Business Intelligence & Real Estate
The integration of technology into the modern workplace has been nothing short of an asset for executives and management teams. From security badge and space management systems that monitor our engagements with the office to cloud services that allow us to work remotely, technology gifts businesses with a unique intelligence that enables us to fully understand our workspaces. The information gathered from different monitoring systems and other key data reported by HR, finance and management departments can be used to empower companies to make more informed decisions about their real estate. Together in a unified platform, this information is called business intelligence.
What is business intelligence and why do companies need it?
Simply put, business intelligence is the collection of data from multiple sources—i.e. rent per square foot, space per seat, space per employee, occupancy, attendance and utilization percentage—into a singular platform that applies data analytics and visualizes insights on how and where a company can improve.
Which data systems can business intelligence tools leverage and what can they tell us?

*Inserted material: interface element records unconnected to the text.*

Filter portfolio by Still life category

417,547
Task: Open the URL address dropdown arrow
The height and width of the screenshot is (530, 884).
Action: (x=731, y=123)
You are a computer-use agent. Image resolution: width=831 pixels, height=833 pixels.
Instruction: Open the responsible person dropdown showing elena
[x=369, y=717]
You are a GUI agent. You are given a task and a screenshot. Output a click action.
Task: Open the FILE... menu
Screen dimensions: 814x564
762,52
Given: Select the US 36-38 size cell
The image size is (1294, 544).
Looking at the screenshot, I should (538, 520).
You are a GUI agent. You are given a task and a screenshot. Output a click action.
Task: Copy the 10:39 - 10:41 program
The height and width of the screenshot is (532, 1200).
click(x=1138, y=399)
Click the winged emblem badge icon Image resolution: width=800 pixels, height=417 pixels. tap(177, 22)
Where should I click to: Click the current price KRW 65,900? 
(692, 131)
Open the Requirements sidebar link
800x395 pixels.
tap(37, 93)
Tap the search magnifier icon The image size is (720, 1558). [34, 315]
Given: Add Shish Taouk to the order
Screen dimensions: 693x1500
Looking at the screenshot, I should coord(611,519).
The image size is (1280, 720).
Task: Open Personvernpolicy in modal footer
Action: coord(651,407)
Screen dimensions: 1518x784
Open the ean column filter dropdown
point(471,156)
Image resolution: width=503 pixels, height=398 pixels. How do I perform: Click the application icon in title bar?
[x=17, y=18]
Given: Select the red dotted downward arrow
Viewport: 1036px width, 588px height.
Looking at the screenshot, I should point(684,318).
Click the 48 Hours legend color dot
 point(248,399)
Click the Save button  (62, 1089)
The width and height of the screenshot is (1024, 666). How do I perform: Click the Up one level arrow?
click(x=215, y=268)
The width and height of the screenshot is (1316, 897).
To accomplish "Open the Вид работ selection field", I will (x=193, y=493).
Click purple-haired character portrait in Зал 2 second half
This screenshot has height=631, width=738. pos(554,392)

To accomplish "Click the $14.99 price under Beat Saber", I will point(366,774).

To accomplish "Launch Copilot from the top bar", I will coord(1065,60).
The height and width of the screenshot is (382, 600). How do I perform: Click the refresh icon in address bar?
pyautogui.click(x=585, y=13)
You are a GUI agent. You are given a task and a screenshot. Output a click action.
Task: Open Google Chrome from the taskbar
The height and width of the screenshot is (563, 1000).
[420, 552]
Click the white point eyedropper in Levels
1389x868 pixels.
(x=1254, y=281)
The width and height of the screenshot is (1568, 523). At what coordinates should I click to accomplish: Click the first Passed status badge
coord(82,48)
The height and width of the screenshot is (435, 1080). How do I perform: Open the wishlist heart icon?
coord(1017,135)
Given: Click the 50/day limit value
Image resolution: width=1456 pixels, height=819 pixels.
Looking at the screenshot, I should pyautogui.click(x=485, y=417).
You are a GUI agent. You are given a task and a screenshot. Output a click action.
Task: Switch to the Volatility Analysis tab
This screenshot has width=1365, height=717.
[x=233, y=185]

- Financial systems: Understanding revenue generation across a real estate portfolio can help you identify how different locations are performing.
- HR systems: Benchmarking the amount of space allocated to employees can tell you where you need additional space and where you can reduce.
- Lease administration: Normalizing rent expense by space allows you to compare locations of various sizes.
- Security badge systems: Based on attendance patterns, you can identify groups of employees that may be eligible for hot-desking or remote work and which locations have under or overused space.
- Space management systems: Benchmarking the appropriate number of workstations for a space can help you save on costs.
How does BI relate to real estate?
Before the advent of BI, businesses relied heavily on spreadsheets to track the data reported by different departments. These methods are slower and make it difficult for internal departments to collaborate on data-centric projects. BI tools have the ability to blend, visualize and distribute information across a company both effectively and quickly. BI can be used, for example, to tell an executive occupancy by geography or which offices had the highest attendance rates throughout the week. This valuable insight can then be used to make informed real estate decisions. BI can help businesses understand where the company can scale back or expand in their portfolios and capitalize on other opportunities that could have impacts on business operations.